» **Source document**:
1803 saw Amelia based mainly at Portsmouth. She arrived there from the Downs on 27 March and sailed on 1 April with part of the 83rd (County of Dublin) Regiment of Foot for Jersey. She was back on 8 April and sailed again for the Downs on the 15th.
In May she was part of the squadron under Rear Admiral Edward Thornbrough in Raisonnable, keeping watch over Hellevoetsluis, Flushing, Netherlands and other Dutch ports. Amelia sent a French chasse-marée in ballast into Plymouth on 23 May. A month later, on 25 June, Amelia, Escort, Jackal, and Minx captured sundry Dutch fishing boats.[Note 2]
On 11 August Amelia sent the French privateer lugger Alerte, of 4 guns and 27 men, into Portsmouth. She chased two others in mid-channel before returning on 16 August. She sailed again on a cruise two days later. The extent of her success against smugglers is hard to judge. On 14 August she did catch at sea one Henry Sothcott (born 1774), who was sentenced to 5 years pressed into the Navy for smuggling; he jumped ship within seven months.

» **Recorded information**:
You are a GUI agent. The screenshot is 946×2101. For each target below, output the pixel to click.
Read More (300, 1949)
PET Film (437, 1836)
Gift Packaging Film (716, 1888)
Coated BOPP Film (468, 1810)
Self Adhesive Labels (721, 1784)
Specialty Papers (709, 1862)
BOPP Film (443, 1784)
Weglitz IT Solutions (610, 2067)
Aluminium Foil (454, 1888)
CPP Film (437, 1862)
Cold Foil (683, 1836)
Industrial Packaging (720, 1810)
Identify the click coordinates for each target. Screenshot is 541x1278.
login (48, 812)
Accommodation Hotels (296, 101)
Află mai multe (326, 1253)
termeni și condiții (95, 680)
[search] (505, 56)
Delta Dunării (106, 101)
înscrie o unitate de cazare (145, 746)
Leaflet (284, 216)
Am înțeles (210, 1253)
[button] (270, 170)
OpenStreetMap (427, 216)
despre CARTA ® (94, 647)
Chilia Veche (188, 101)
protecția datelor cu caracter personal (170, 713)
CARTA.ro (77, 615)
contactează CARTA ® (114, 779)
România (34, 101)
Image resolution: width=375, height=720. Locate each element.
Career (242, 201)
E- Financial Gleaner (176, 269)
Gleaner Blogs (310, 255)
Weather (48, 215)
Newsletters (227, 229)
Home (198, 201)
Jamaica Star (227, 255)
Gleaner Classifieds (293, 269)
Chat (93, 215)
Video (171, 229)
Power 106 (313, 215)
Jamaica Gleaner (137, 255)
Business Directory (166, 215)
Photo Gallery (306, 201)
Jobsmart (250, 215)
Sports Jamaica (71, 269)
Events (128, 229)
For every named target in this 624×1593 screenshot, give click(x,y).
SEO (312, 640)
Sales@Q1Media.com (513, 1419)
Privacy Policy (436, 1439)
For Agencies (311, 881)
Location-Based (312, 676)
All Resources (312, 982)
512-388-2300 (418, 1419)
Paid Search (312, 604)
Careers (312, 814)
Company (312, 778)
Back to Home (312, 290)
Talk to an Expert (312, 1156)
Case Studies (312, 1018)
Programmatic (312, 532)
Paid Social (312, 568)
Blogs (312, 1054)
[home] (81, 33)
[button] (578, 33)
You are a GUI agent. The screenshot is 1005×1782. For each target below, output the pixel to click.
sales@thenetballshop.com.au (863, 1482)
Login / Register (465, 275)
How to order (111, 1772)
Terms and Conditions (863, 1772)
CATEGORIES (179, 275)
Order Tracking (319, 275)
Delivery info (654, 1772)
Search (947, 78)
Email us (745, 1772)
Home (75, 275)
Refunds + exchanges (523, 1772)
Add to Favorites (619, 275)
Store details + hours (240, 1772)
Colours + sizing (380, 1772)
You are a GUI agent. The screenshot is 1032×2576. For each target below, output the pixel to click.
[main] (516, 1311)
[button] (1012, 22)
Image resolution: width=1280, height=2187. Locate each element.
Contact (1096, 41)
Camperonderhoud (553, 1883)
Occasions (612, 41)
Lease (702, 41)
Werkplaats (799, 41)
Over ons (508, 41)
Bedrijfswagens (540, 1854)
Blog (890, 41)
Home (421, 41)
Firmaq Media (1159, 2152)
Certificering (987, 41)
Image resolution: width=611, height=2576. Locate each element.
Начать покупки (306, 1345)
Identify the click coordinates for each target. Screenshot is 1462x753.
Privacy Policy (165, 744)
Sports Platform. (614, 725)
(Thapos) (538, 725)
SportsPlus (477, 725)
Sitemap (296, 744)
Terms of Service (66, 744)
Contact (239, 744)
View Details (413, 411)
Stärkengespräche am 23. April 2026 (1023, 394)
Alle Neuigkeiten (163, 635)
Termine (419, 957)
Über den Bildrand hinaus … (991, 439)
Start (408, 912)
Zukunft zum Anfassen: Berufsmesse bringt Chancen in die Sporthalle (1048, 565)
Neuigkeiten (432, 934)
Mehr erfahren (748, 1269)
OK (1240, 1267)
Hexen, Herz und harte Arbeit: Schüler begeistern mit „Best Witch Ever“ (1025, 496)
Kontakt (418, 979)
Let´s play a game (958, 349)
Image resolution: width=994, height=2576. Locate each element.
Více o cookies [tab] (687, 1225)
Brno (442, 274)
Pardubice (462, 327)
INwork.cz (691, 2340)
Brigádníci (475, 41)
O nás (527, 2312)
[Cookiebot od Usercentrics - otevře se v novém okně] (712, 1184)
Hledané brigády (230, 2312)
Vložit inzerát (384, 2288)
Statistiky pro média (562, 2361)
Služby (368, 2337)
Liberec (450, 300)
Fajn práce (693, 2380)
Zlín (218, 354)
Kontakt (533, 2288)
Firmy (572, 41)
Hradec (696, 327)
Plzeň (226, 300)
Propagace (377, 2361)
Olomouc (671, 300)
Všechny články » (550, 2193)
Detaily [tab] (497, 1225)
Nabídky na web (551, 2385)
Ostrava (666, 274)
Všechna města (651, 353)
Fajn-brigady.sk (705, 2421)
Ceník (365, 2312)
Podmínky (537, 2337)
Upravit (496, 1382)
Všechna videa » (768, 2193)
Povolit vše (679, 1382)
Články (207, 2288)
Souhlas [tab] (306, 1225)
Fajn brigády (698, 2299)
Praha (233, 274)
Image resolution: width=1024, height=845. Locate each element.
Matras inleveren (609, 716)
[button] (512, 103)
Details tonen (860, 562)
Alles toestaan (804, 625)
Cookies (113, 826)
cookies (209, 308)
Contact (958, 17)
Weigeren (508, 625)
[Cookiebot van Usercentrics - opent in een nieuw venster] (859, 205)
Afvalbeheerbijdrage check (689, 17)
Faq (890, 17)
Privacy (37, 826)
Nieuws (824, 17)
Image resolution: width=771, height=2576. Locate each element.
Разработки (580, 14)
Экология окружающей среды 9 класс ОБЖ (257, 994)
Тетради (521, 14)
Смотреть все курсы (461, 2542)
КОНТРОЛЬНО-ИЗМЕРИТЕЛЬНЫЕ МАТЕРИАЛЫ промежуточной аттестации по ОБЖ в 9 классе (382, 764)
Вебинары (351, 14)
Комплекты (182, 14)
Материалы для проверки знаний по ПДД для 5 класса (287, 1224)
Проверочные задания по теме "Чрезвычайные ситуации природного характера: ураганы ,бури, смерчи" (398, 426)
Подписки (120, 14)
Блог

» **What you have to do**:
Answer from the Amelia text:
(a) Which regiment did Amelia carry toward Jersey on 1 April?
(b) In which ship was Rear Admiral Edward Thornbrough?
(c) How many guns and men did the privateer Alerte have?
These rows come from a different source than the Amelia text.

» **Exercise solution**:
(a) Part of the 83rd (County of Dublin) Regiment of Foot
(b) Raisonnable
(c) 4 guns and 27 men